▶ **Excerto selecionado**:
Sempre encarei as funções com sentido técnico e de serviço público, e penso que isso foi reconhecido. Senti sempre respeito pela minha actividade, nunca me senti ofendida ou desrespeitada, salvo raríssimas excepções.

Sou, acima de tudo, uma mulher de trabalho. Entrava na Câmara pouco depois das nove da manhã e saía muitas vezes apenas pelas nove ou nove e meia da noite. Jantava e continuava a trabalhar até às duas da manhã. Essa dedicação acabou por me proteger: mantive-me concentrada naquilo que mais gosto de fazer, trabalhar, e afastei-me do ruído exterior.

Por isso, saio de consciência completamente tranquila, com a serenidade de quem deu tudo o que podia e fez o melhor que sabia.

 

[CP]: Pondera regressar ao poder ou esta etapa política fica, por agora, concluída?

[AB]: Neste momento, não estou disponível para regressar ao poder. Vou cumprir o mandato para o qual fui eleita, mas a partir da oposição, com uma postura crítica e construtiva.

Já exerci essa função anteriormente, durante o mandato do doutor Manuel Machado, e fui reconhecida pelo respeito e dedicação à cidade. Critiquei o que considerava errado e, quando tive oportunidade, corrigi o que foi possível: como no Sistema de Mobilidade do Mondego, onde introduzimos melhorias significativas. Orgulho-me do trabalho realizado nestes quatro anos.

Agora, quero regressar à Universidade, onde tenho colegas e alunos à minha espera. Daqui a quatro anos, espero continuar viva e saudável, mas não na política; essa nunca foi a minha aspiração.

 

[CP]: Esperava este resultado eleitoral ou foi uma surpresa para si e para o executivo?

[AB]: Não, tenho de admitir que não estava à espera deste resultado. Aliás, penso que ninguém no executivo estava. Foi, de facto, uma surpresa. Ainda assim, é um resultado que aceitamos com naturalidade e legitimidade: os eleitores fizeram a sua escolha de forma consciente e isso merece todo o respeito.

▶ **Registos apresentados**:
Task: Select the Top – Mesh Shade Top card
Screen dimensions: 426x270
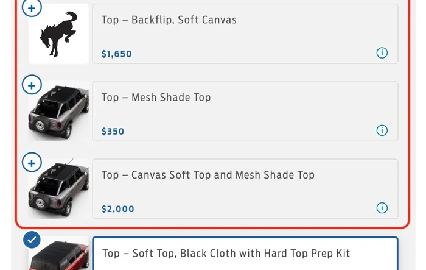Action: coord(245,111)
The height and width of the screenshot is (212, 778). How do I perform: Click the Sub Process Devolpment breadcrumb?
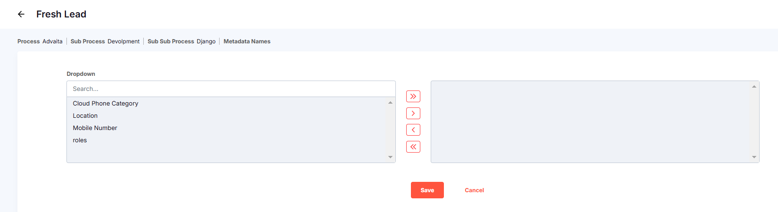105,41
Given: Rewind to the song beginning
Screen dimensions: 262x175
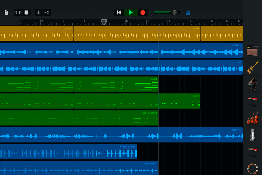Looking at the screenshot, I should click(119, 12).
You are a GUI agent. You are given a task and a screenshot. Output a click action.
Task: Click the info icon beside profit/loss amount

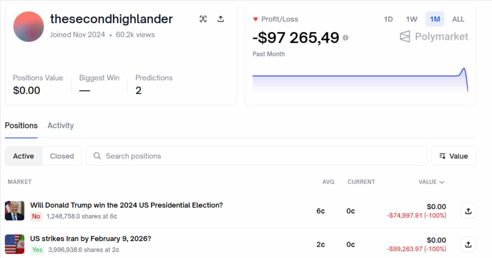point(345,38)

▶ **Conjunto de exercícios**:
1. Segundo o excerto, até que horas a entrevistada continuava a trabalhar depois de jantar?
2. No excerto, substitua "resultado" por "desfecho" na parte que começa pelas palavras que contêm "[CP]: Esperava este" e termina em "todo o respeito.", e transcreva essa parte.
Os registos não são necessários para resolver os exercícios.

▶ **Lista de respostas**:
1. Até às duas da manhã.

2.
[CP]: Esperava este desfecho eleitoral ou foi uma surpresa para si e para o executivo?

[AB]: Não, tenho de admitir que não estava à espera deste desfecho. Aliás, penso que ninguém no executivo estava. Foi, de facto, uma surpresa. Ainda assim, é um desfecho que aceitamos com naturalidade e legitimidade: os eleitores fizeram a sua escolha de forma consciente e isso merece todo o respeito.